Israeli Prime Minister Benjamin Netanyahu has appeared in court for the resumption of his corruption trial.
The evidentiary phase of the trial begins on Monday as Israel’s political parties meet with the president to weigh in on who should form the next government following last month’s inconclusive elections.
The March 23 vote was largely a referendum on Netanyahu but produced no clear verdict.
Israel’s longest-serving prime minister faces charges of accepting bribes, fraud and breach of trust in three long-running corruption cases. He has dismissed the allegations as a “witch hunt” by hostile media and law enforcement.
Netanyahu’s corruption trial resumes as the country’s political parties weigh in on whether he should form the next government after a closely divided election or step down to focus on his legal woes.
Between witness testimony in a Jerusalem courtroom and the consultations at the president’s office across town, it promised to be a day of extraordinary political drama, bringing into sharp focus Netanyahu’s increasingly desperate efforts to stay in power.
He is Israel’s longest-serving prime minister and has clung to power through four hard-fought elections in less than two years, even as he has faced allegations of bribery, fraud and breach of trust. The March 23 election was largely a referendum on his leadership but produced no clear verdict.

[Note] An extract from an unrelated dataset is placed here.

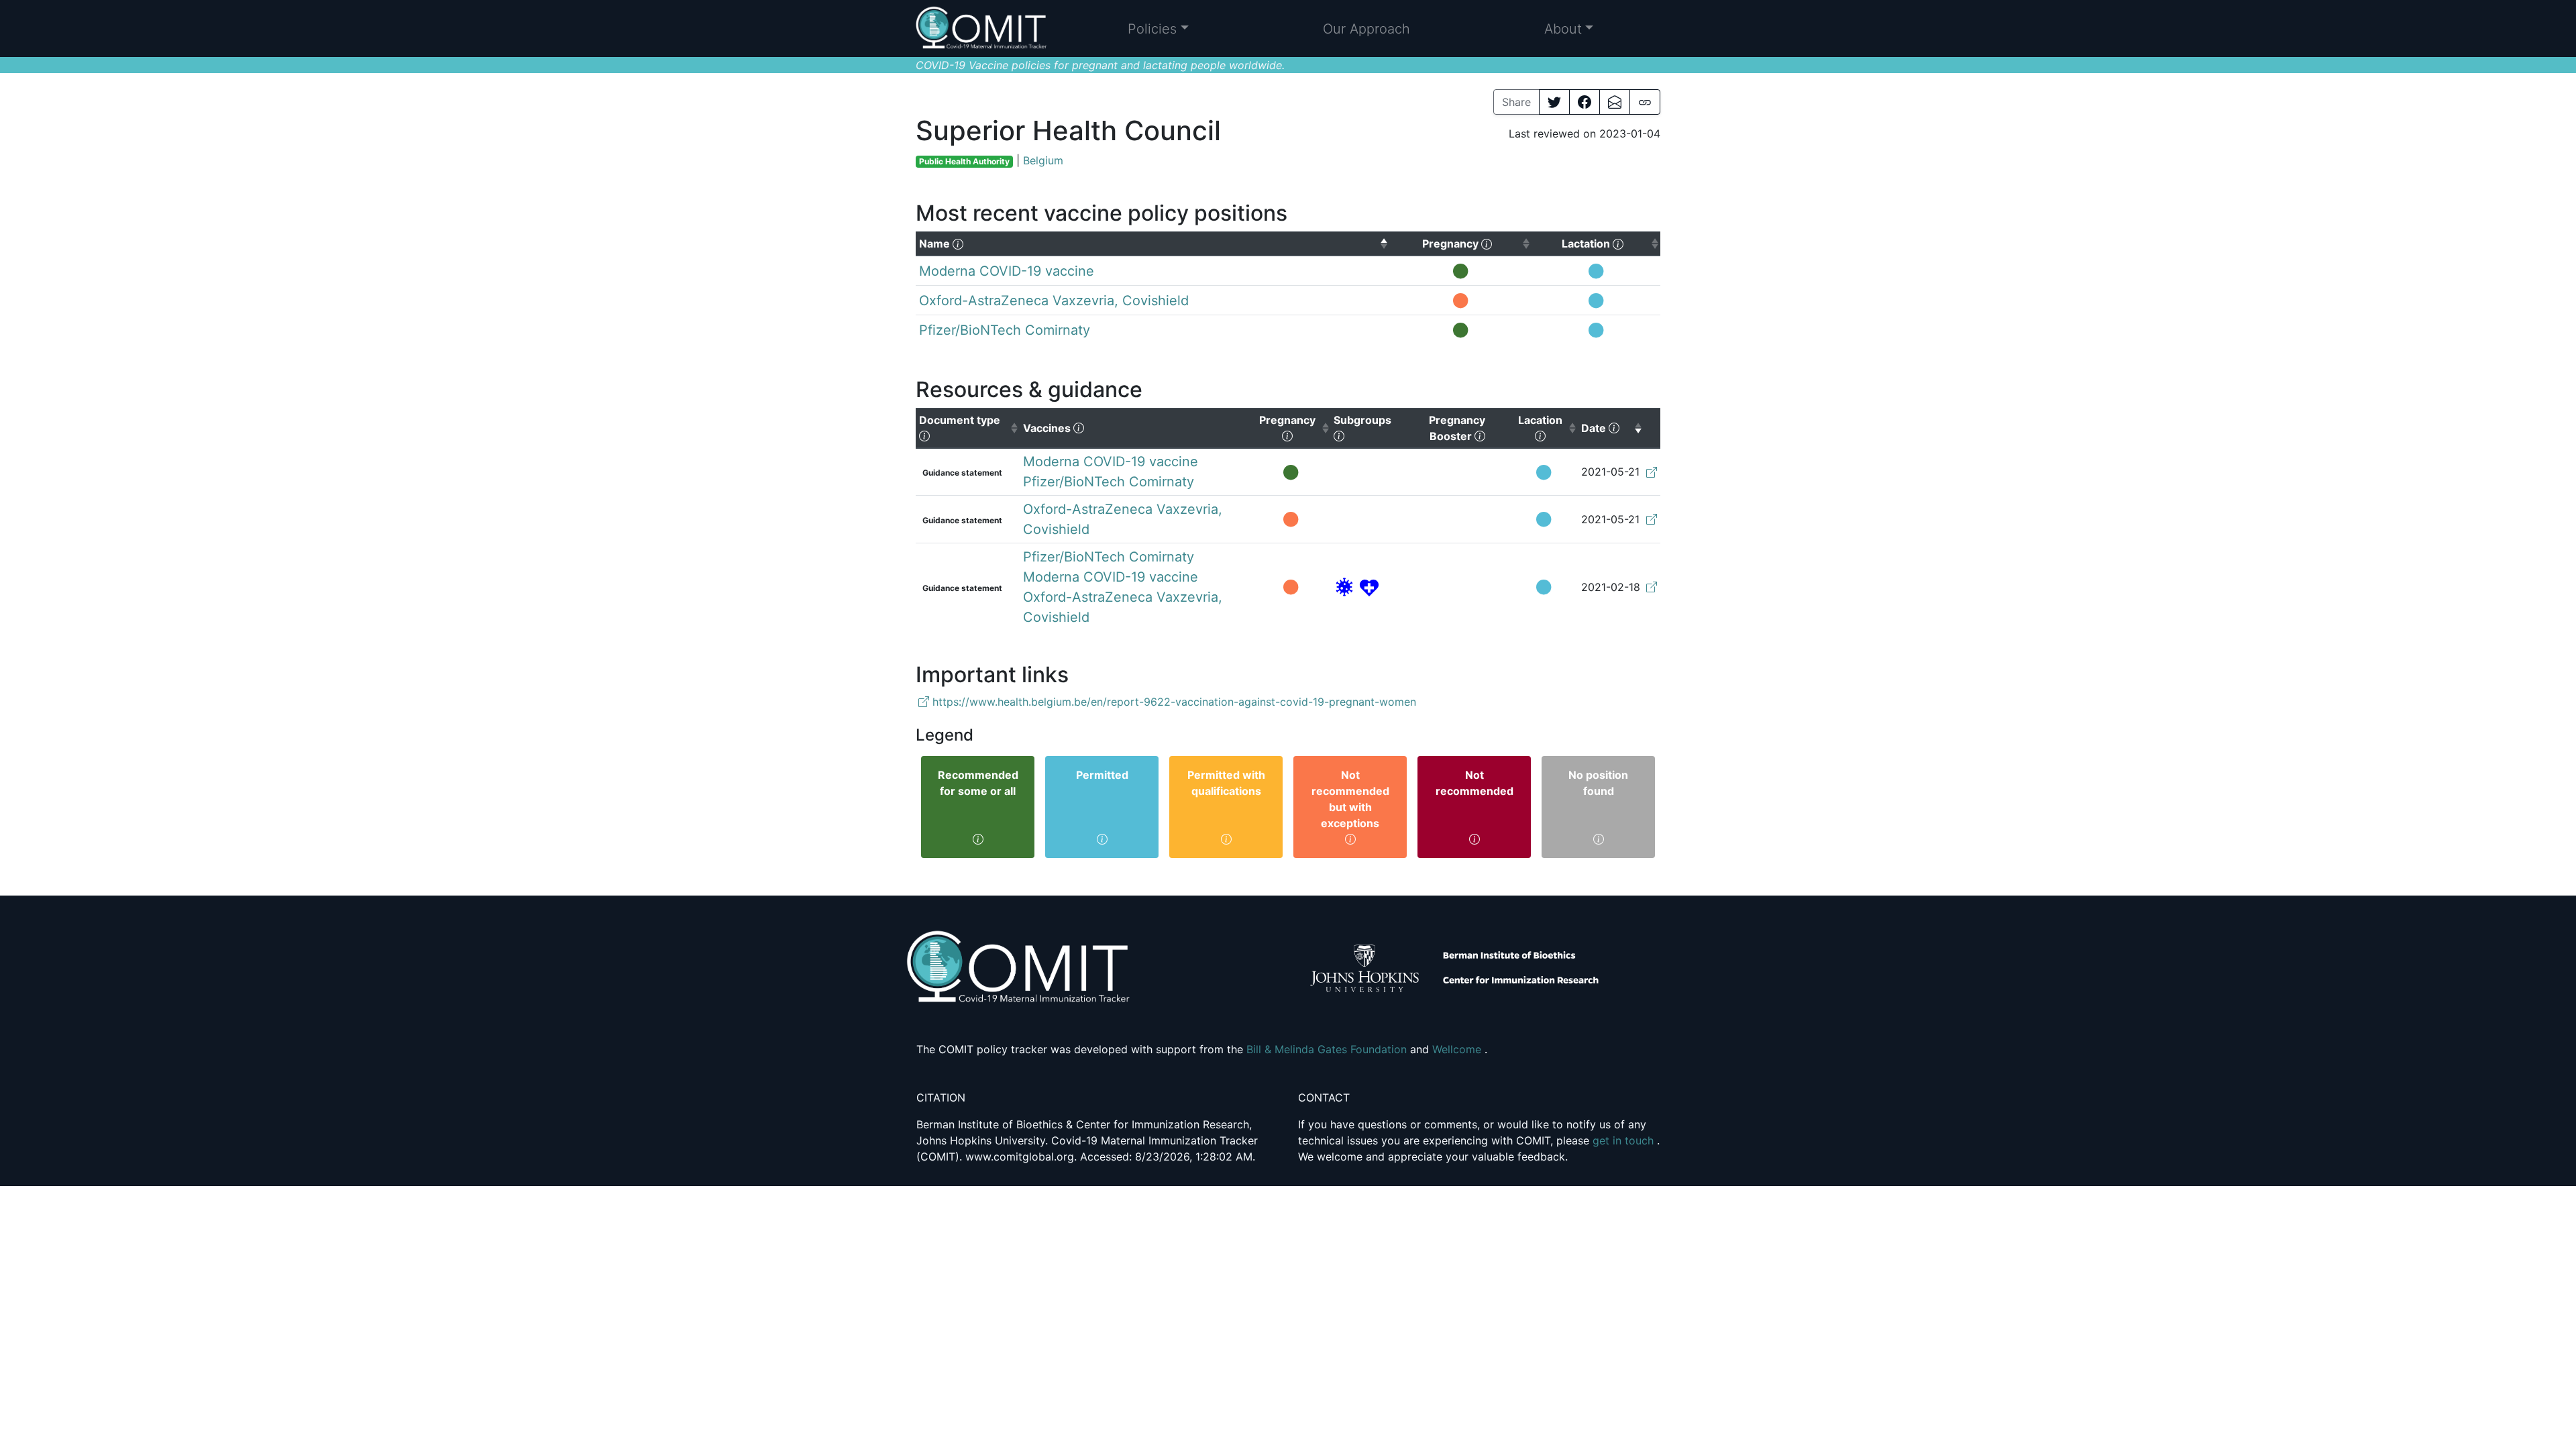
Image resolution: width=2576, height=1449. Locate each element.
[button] (1157, 28)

Israel’s political parties will begin meeting with President Reuven Rivlin later on Monday to recommend which candidate should be tasked with forming the next government.
Neither Netanyahu’s allies nor his foes secured a governing majority in the Knesset, Israel’s parliament. So his fate could come down to Naftali Bennett, a right-wing former ally with whom he has strained ties, and Mansour Abbas, the leader of a small Arab Islamist party who also has yet to commit to either the pro- or anti-Netanyahu blocs.
Netanyahu will meanwhile appear in Jerusalem District Court for the start of the evidentiary stage of his trial.
Netanyahu is charged with accepting bribes, fraud and breach of trust in three cases. The first involves Netanyahu allegedly receiving gifts worth hundreds of thousands of dollars from wealthy friends, including Hollywood film producer Arnon Milchan and Australian billionaire James Packer. In the second case, Netanyahu is accused of trying to orchestrate positive coverage in a major Israeli paper in exchange for curbing distribution of a free pro-Netanyahu tabloid.
The third, dubbed Case 4000, which will be the focus of Monday’s first witness testimony, alleges that Netanyahu backed legislation worth hundreds of millions of dollars to the owner of Israeli telecom giant Bezeq in return for positive coverage on its news site Walla.
Netanyahu has denied any wrongdoing, dismissing the charges against him as part of a media and law enforcement “witch hunt” to unseat him. His trial began last year and could last for another two years.
In January, prosecutors alleged 315 instances of Walla being requested to amend its coverage so it was more favorable to Netanyahu and his family. They said 150 of them involved Netanyahu himself.
According to the charges, Shaul Elovitch, CEO of Bezeq, “exerted heavy and continuous pressure” on Ilan Yeshua, the former chief editor of Walla, to change articles on the website to meet the demands of Netanyahu and his family. Yeshua is expected to take the stand on Monday.
Israeli law does not require prime ministers to resign while under indictment, and Netanyahu has refused to do so. That has left the country deeply divided. A emergency unity government formed last year to address the coronavirus crisis was mired in political bickering and fell apart in less than a year over its inability to approve a budget.
Netanyahu passed Israel’s founding father David Ben Gurion in 2019 as the country’s longest-serving prime minister, having held office continuously since 2009 and for several years in the 1990s.